» **Exercise requirements**
In the items below, locate every line that contains the word "dropdown" and copy each of those lines.

## BEGIN Records shown

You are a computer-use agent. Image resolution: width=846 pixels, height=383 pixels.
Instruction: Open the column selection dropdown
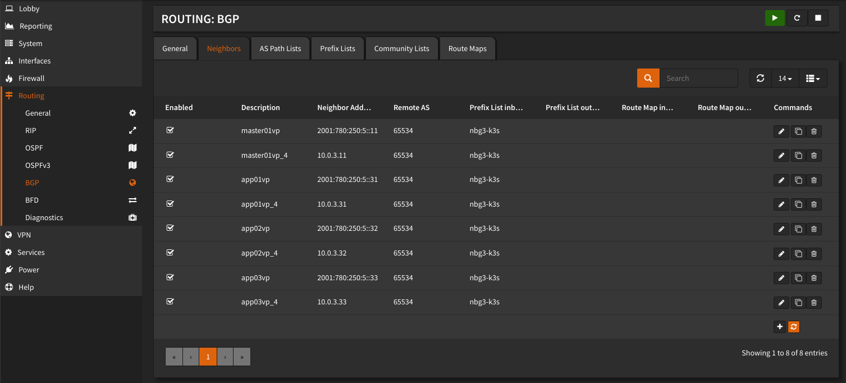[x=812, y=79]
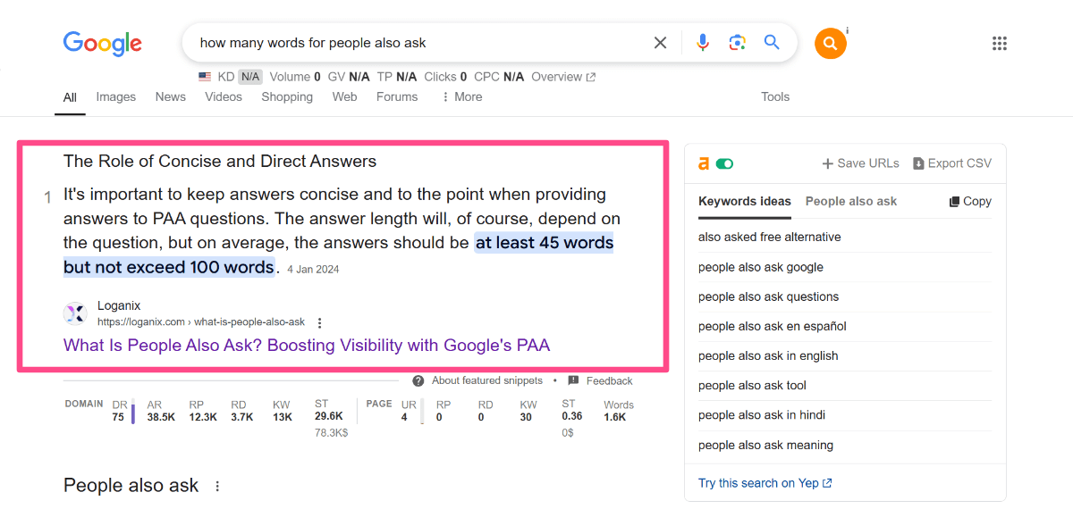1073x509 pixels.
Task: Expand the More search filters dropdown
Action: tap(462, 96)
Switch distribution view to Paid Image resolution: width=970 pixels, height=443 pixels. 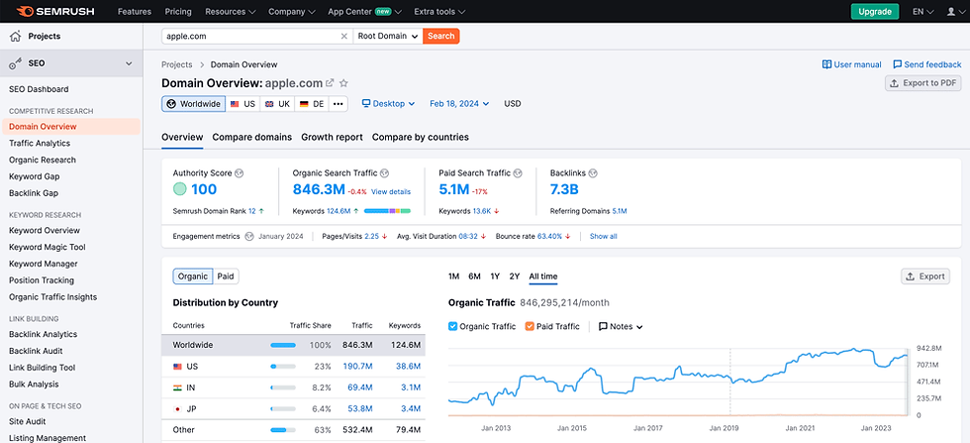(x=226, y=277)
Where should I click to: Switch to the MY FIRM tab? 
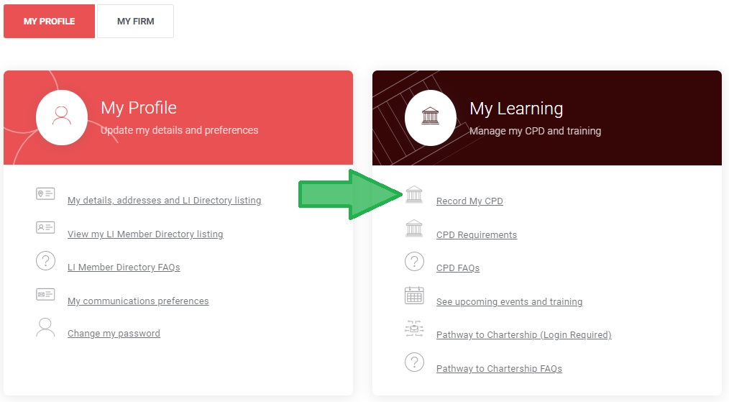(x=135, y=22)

## END Records shown
## BEGIN Records shown

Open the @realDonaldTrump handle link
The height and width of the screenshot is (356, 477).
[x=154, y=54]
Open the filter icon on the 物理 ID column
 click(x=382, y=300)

## END Records shown

» **Response to this task**
Instruction: Open the column selection dropdown
Task: Expand the More search filters dropdown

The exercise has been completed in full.